What the task requires — Output every line below, from the one containing "You are a computer-use agent. The" down to the one containing "I will pos(187,554).", both included, with no changes.

▬▬▬▬▬▬▬▬▬▬

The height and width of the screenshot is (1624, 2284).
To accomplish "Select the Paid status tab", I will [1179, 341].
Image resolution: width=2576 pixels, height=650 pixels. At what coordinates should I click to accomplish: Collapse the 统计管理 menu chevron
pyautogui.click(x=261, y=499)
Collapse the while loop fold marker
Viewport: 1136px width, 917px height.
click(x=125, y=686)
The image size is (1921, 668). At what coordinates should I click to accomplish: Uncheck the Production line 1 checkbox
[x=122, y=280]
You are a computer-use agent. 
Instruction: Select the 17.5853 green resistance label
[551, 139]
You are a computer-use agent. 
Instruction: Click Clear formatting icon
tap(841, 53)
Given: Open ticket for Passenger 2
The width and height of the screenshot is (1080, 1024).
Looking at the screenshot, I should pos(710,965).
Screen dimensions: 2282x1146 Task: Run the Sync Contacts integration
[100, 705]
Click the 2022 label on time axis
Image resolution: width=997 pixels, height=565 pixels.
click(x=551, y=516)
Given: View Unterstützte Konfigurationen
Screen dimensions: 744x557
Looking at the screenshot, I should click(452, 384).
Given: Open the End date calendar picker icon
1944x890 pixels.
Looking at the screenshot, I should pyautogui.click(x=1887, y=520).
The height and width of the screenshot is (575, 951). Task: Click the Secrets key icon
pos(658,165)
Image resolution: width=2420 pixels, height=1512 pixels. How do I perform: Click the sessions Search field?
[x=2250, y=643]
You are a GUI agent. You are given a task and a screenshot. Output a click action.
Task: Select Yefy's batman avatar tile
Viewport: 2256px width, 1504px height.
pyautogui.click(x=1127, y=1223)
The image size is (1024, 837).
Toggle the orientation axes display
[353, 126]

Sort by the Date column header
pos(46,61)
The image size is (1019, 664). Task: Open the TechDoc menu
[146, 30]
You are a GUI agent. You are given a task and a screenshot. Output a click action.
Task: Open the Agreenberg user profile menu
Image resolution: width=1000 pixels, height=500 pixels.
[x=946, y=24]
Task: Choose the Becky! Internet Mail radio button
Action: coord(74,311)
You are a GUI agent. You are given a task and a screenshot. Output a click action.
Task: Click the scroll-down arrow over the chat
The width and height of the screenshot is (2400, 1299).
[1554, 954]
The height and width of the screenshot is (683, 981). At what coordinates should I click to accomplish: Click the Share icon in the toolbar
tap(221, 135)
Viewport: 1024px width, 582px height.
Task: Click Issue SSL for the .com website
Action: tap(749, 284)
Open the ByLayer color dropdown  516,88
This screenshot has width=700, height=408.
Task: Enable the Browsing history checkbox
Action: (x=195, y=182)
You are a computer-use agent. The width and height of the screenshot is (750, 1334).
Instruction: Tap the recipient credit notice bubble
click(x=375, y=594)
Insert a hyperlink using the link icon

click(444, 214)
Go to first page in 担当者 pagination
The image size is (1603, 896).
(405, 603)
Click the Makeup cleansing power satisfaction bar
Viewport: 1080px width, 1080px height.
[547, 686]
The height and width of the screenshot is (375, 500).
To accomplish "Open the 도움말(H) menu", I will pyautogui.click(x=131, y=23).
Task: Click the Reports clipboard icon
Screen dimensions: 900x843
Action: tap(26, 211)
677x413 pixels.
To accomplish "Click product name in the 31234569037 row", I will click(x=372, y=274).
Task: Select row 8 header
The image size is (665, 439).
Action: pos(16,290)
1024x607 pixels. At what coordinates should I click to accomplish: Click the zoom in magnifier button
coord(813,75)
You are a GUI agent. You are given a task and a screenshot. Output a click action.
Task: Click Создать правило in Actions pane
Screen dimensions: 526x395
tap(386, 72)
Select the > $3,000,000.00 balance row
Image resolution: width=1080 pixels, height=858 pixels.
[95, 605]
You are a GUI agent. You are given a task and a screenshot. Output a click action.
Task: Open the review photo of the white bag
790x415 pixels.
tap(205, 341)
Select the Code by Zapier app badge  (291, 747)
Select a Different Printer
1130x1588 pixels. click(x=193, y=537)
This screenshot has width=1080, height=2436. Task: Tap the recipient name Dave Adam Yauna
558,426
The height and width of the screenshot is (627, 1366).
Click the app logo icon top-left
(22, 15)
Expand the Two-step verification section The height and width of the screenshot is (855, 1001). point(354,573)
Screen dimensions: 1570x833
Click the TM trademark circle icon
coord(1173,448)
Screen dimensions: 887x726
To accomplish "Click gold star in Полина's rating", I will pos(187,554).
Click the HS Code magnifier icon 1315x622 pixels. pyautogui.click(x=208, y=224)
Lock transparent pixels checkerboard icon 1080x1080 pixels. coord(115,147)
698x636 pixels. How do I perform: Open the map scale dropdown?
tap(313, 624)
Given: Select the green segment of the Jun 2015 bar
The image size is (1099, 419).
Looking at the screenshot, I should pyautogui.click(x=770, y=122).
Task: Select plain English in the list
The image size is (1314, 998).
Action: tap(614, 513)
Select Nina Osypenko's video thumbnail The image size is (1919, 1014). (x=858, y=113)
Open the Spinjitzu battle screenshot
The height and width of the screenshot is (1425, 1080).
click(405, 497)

▬▬▬▬▬▬▬▬▬▬

Solution for this problem —
You are a computer-use agent. The width and height of the screenshot is (750, 1334).
Instruction: Tap the recipient credit notice bubble
click(x=375, y=594)
Insert a hyperlink using the link icon

click(444, 214)
Go to first page in 担当者 pagination
The image size is (1603, 896).
(405, 603)
Click the Makeup cleansing power satisfaction bar
Viewport: 1080px width, 1080px height.
[547, 686]
The height and width of the screenshot is (375, 500).
To accomplish "Open the 도움말(H) menu", I will pyautogui.click(x=131, y=23).
Task: Click the Reports clipboard icon
Screen dimensions: 900x843
Action: tap(26, 211)
677x413 pixels.
To accomplish "Click product name in the 31234569037 row", I will click(x=372, y=274).
Task: Select row 8 header
The image size is (665, 439).
Action: pos(16,290)
1024x607 pixels. At what coordinates should I click to accomplish: Click the zoom in magnifier button
coord(813,75)
You are a GUI agent. You are given a task and a screenshot. Output a click action.
Task: Click Создать правило in Actions pane
Screen dimensions: 526x395
tap(386, 72)
Select the > $3,000,000.00 balance row
Image resolution: width=1080 pixels, height=858 pixels.
[95, 605]
You are a GUI agent. You are given a task and a screenshot. Output a click action.
Task: Open the review photo of the white bag
790x415 pixels.
tap(205, 341)
Select the Code by Zapier app badge  (291, 747)
Select a Different Printer
1130x1588 pixels. click(x=193, y=537)
This screenshot has width=1080, height=2436. Task: Tap the recipient name Dave Adam Yauna
558,426
The height and width of the screenshot is (627, 1366).
Click the app logo icon top-left
(22, 15)
Expand the Two-step verification section The height and width of the screenshot is (855, 1001). point(354,573)
Screen dimensions: 1570x833
Click the TM trademark circle icon
coord(1173,448)
Screen dimensions: 887x726
To accomplish "Click gold star in Полина's rating", I will pos(187,554).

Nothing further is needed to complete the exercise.